Locate the attention probabilities in the forward pass:

# Find where attention weights are computed
with model.scan("test"):
    model.attentions[0].source.self__attn_0.source.self_attn_dropout_0.output.shape
    # Shape: (batch, heads, seq_len, seq_len) - this is what we want

Create the attention probabilities function:

from nnterp.rename_utils import AttnProbFunction, RenameConfig

class GPTJAttnProbFunction(AttnProbFunction):
    def get_attention_prob_source(self, attention_module, return_module_source=False):
        if return_module_source:
            return attention_module.source.self__attn_0.source
        else:
            return attention_module.source.self__attn_0.source.self_attn_dropout_0

model = StandardizedTransformer(
    "yujiepan/gptj-tiny-random",
    rename_config=RenameConfig(attn_prob_source=GPTJAttnProbFunction())
)

Test the implementation:

with model.trace("Hello world"):
    attn_probs = model.attention_probabilities[0].save()
    # Verify shape: (batch, heads, seq_len, seq_len)
    # Verify last dimension sums to 1
    assert attn_probs.sum(dim=-1).allclose(torch.ones_like(attn_probs.sum(dim=-1)))

Attention Probabilities (Optional)#

Only implement attention probabilities if you need them for your research. The process requires:

  1. Find the attention weights: Use model.scan() to explore the forward pass

  2. Locate the hook point: Find where attention probabilities are computed (usually after dropout)

  3. Create AttnProbFunction: Implement the hook location

  4. Test thoroughly: Verify shape and normalization

Key considerations:

  • Use scan() first, fall back to trace() if needed

  • Hook after dropout but before multiplication/masking when possible

  • Avoid hooks inside conditional statements

  • Test with dummy inputs to verify tensor shapes

Troubleshooting#

Common issues and solutions:

“Could not find layers module”

Set layers_name in RenameConfig

“Could not find ln_final module”

Set ln_final_name in RenameConfig

“Attention probabilities test failed”

Either disable attention probabilities or implement AttnProbFunction

Shape mismatches

Check if your model’s MLP returns tuples: mlp_returns_tuple=True

Testing Your Configuration#

nnterp automatically validates your configuration:

# This will run automatic tests
model = StandardizedTransformer("your-model", rename_config=config)

# Manual validation
with model.trace("test"):
    # Check layer I/O shapes
    layer_out = model.layers_output[0]
    assert layer_out.shape == (batch_size, seq_len, hidden_size)

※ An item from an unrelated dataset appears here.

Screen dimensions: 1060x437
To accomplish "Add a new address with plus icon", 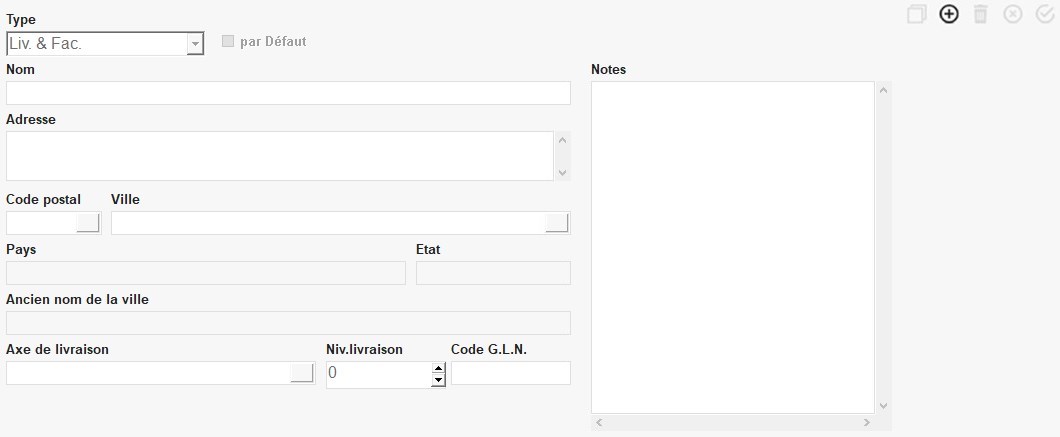I will [x=949, y=14].

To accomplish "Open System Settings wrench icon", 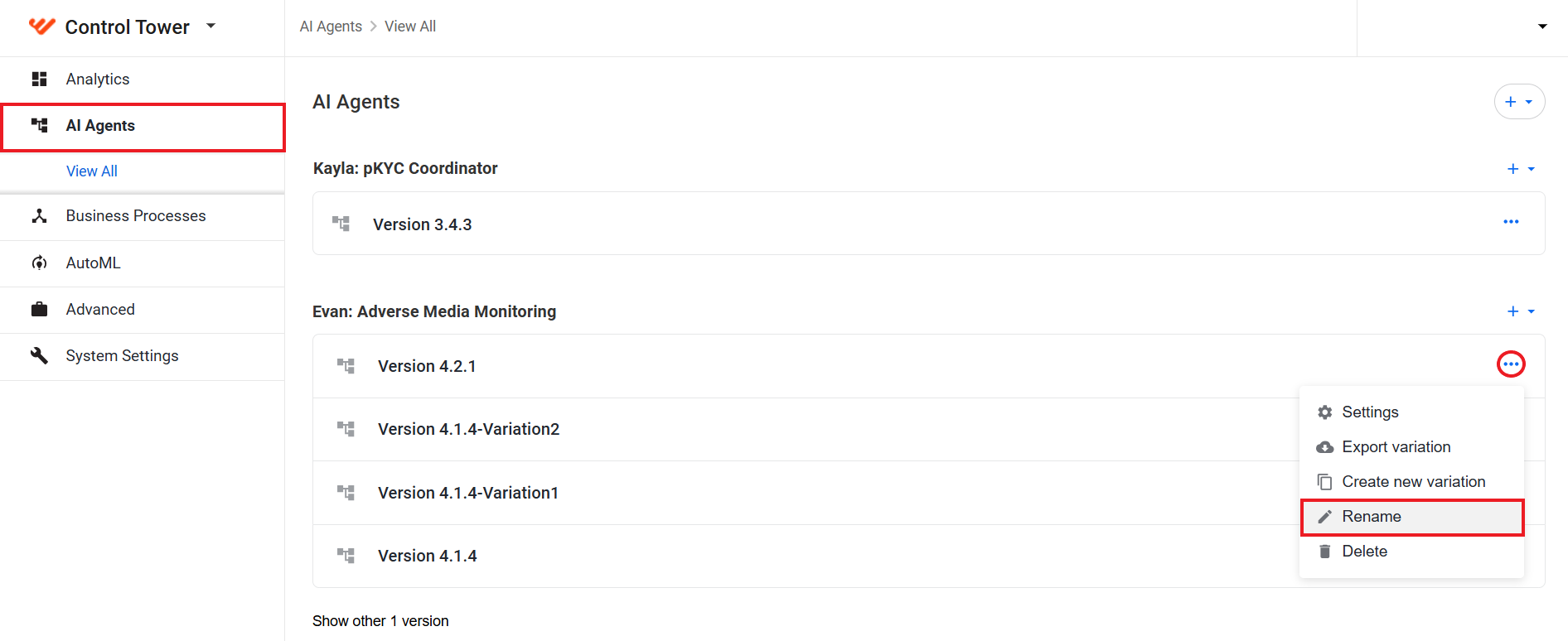I will (39, 356).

    # Check attention probabilities if enabled
    if model.attention_probabilities.enabled:
        attn_probs = model.attention_probabilities[0]
        assert attn_probs.shape == (batch_size, num_heads, seq_len, seq_len)

The tests verify:

  • Module naming correctness

  • Tensor shapes at each layer

  • Attention probabilities normalization (if enabled)

  • I/O compatibility with nnterp’s accessors

Once your model loads successfully, all nnterp features become available with the standard interface.